Ein Stundenlohn von 80 Cent

Corinna Funke arbeitet bei der gfa public GmbH und hat Jobcenter und Arbeitsagenturen in den vergangenen Monaten beraten. Bei der Mehrheit der Flüchtlinge sei sie „pessimistisch“. „Da werden sehr lange nur Zeitarbeit- und Hilfsjobs möglich sein“, sagt sie. Das Problem dabei: Dieser Stellenmarkt werde immer kleiner, niedrigschwellige Stellen weniger.

Damit Flüchtlinge nicht allzu lange arbeitslos sind, will Bundesarbeitsministerin Andrea Nahles (SPD) für sie „100 000 neue Arbeitsgelegenheiten“ schaffen. Besser bekannt als Ein-Euro-Jobs. So könnten Asylbewerber während „der Zeit des Wartens etwas Vernünftiges tun“. Den Arbeitsmarkt kennenlernen. Kritik gibt es daran, dass die Aufwandsentschädigung für Flüchtlinge auf 80 Cent die Stunde reduziert werden soll.

Im kommenden Jahr soll der Etat von Nahles um fast 8,8 Milliarden Euro (plus 6,8 Prozent) auf 138,6 Milliarden Euro steigen. Grund dafür sind unter anderem höhere Ausgaben für Sozialleistungen und Integrationsmaßnahmen für Flüchtlinge, die trotz aller Bemühungen zunehmend als Hartz-IV-Empfänger geführt werden dürften.

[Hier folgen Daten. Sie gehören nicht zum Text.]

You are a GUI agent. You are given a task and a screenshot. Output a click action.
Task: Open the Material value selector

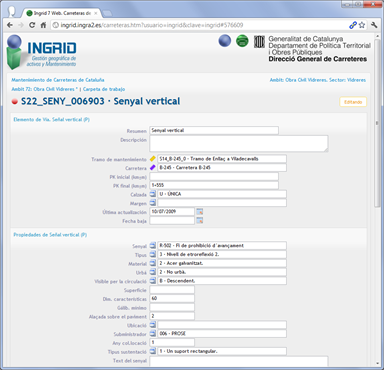153,263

Die Hälfte wird nach Jahren arbeiten

Die Kosten der Arbeitsmarktintegration schätzen Experten mal auf 20, mal auf 55 Milliarden im Jahr. Frank-Jürgen Weise, Chef der Arbeitsagentur und des Bundesamts für Migration und Flüchtlinge (Bamf), sagte vor einiger Zeit: „Ich bin skeptisch, dass die Flüchtlinge ein Glücksfall für den Arbeitsmarkt sind. Jetzt, wo sie aber da sind, sollten wir ihnen eine Chance geben und etwas draus machen.“

Es gilt als Konsens, dass es Jahre dauern wird, bis ein Großteil der Flüchtlinge arbeiten und Steuern zahlen wird. Herbert Brücker, Forscher vom IAB, verwies mehrmals auf die Bilanz der Vergangenheit: 20 Prozent der erwerbsfähigen Flüchtlinge hatten nach einem Jahr Arbeit gefunden, nach fünf Jahren die Hälfte, nach 15 Jahren 70 Prozent. Dann hatten sie den Stand anderer Zuwanderer erreicht.